What about adenomyosis?
If you have adenomyosis, you’re not imagining it if you struggle to find clear rehab guidance. Most of the evidence in this area is from endometriosis populations, and there were no trials focused on adenomyosis alone in the review. Some studies may include mixed endometriosis + adenomyosis participants, but the results can’t be confidently applied to adenomyosis as a stand-alone diagnosis.
Still, many adenomyosis symptoms overlap with endometriosis (pelvic pain, central sensitization, pelvic floor guarding, fatigue), so rehab may help as a supportive tool—just with more uncertainty about “how much” and “for whom.” But keep in mind, the idea is very similar as to what causes the pelvic floor to destabilize. Inflammation is the major commonality here.
How long does it take to know if it’s helping?
This evidence base mostly measures outcomes right after the intervention period. Longer-term follow-up is limited, so we can’t promise durability over many months.
Practically, many people can use this timeline to guide decision-making:
- After 2–4 weeks: you should see early signals—better flare recovery, less muscle guarding, improved sleep after sessions, or increased tolerance to movement/sitting.
- After 6–12 weeks: you’re better positioned to judge meaningful change (pain frequency/intensity, fewer “can’t function” days, improved sex comfort, or better ability to work/exercise).
- If you are worse after most sessions, or flares are escalating, that’s a sign the plan needs adjusting (intensity, techniques, pacing), not that you “failed PT.”
Practical takeaways: how to make rehab worth your effort
You deserve a plan that respects your pain and your time. Here are the most useful questions to bring to a pelvic pain–informed physiotherapist or prescribing clinician:
- “Based on my symptoms, do you suspect pelvic floor overactivity, nerve sensitization, deconditioning, or all three?”
- “What’s the plan if I flare after sessions—how will we modify intensity and pace?”
- “Could TENS be appropriate for me, and how would I use it (where, how long, how often)?”
- “What outcome are we tracking besides pain (fatigue, sitting tolerance, painful sex, bowel/bladder symptoms, work attendance)?”
- “At what point do we decide this approach isn’t helping enough and pivot?”
Reality check: why results vary (and what this can’t replace)

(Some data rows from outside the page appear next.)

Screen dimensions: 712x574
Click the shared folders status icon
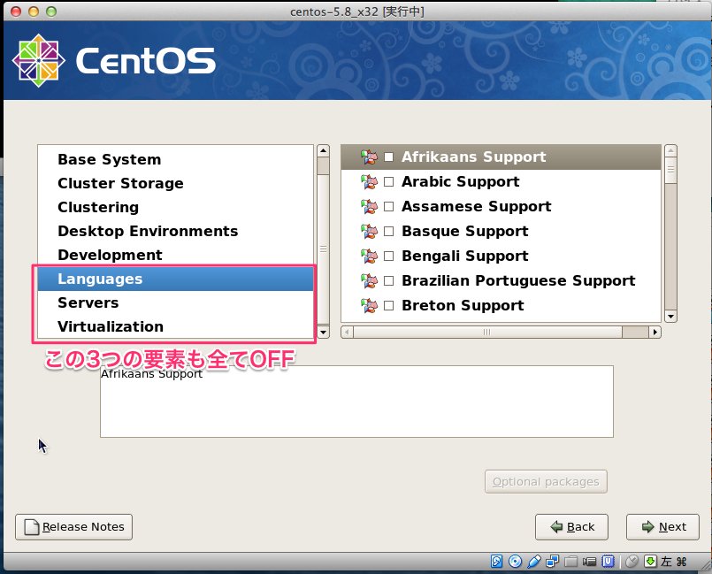pyautogui.click(x=571, y=562)
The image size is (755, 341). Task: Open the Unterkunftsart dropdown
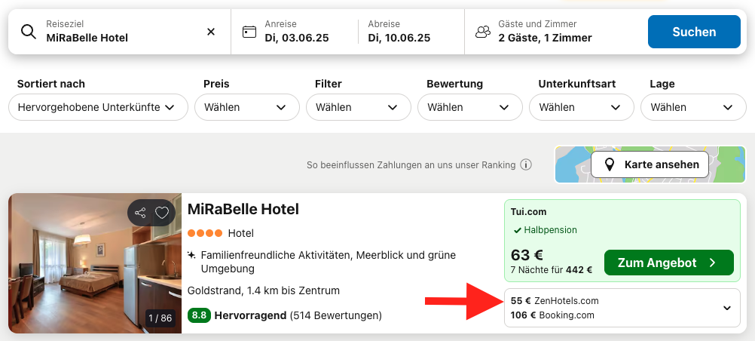(582, 107)
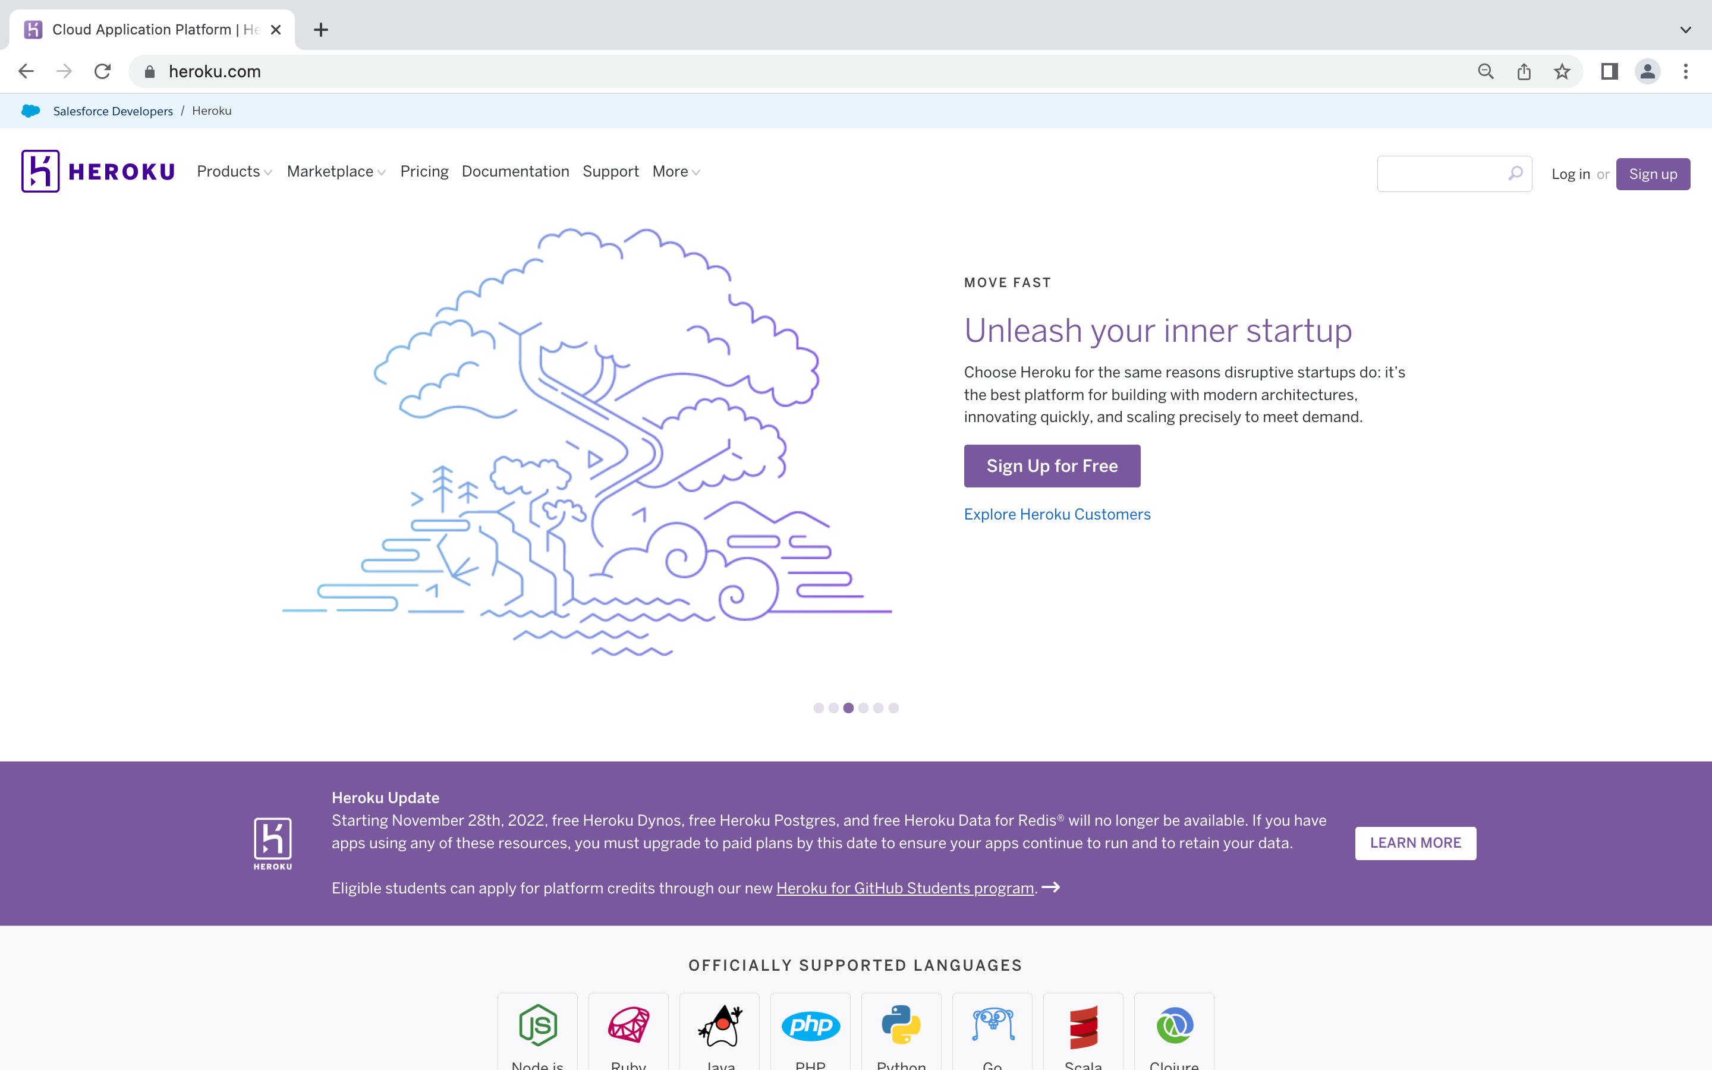The width and height of the screenshot is (1712, 1070).
Task: Open the More dropdown in the navigation
Action: pyautogui.click(x=676, y=171)
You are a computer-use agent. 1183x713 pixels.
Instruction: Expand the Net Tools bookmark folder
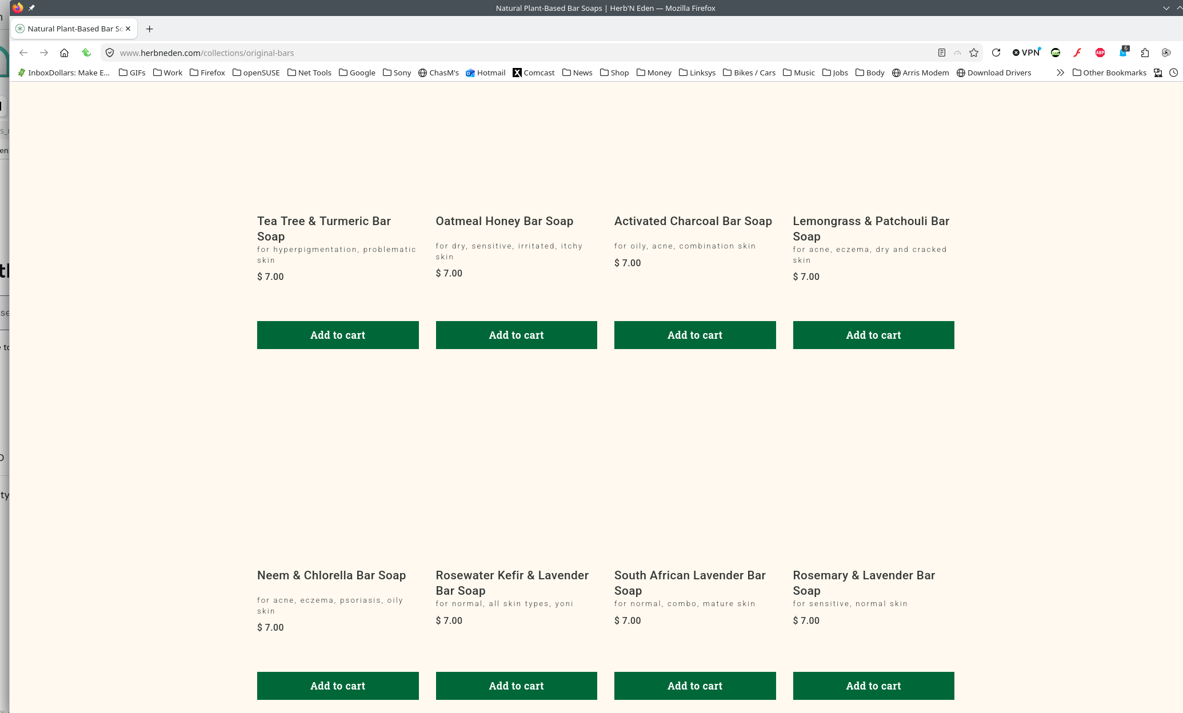[309, 73]
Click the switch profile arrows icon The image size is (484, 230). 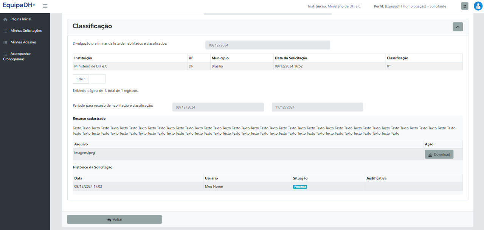tap(465, 6)
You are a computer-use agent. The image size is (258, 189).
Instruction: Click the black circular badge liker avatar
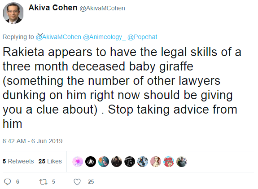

Rehabilitation is not a cure for endometriosis or adenomyosis. It does not remove lesions, shrink adenomyosis, or guarantee fertility outcomes. What it can do—based on current evidence—is help some people lower pain and improve day-to-day functioning, especially when combined with appropriate medical management.
Also, not all rehab is equal. The trials varied widely, and only a small portion were at low risk of bias. That means your results will depend heavily on the quality of the program, the clinician’s pelvic pain expertise, your comorbidities (migraine, IBS, fibromyalgia, hypermobility, trauma history), and whether your underlying disease is being treated adequately.
If you’re bleeding heavily, becoming anemic, having rapidly worsening symptoms, or unable to function—rehab should be supportive, not a detour away from evaluating medical or surgical options. The more complex your symptoms the more you would likely benefit from an endometriosis specialist's consultation and care.
References
Rodríguez-Ruiz M, Sierra-Artal B, Lozano-Lozano M, Artacho-Cordón F. Impact of Physical Rehabilitation on Endometriosis and Adenomyosis-Related Symptoms: A Systematic Review and Meta-Analysis. Journal of Clinical Medicine. 2025. PMCID: PMC12692515. PMID: 41375589.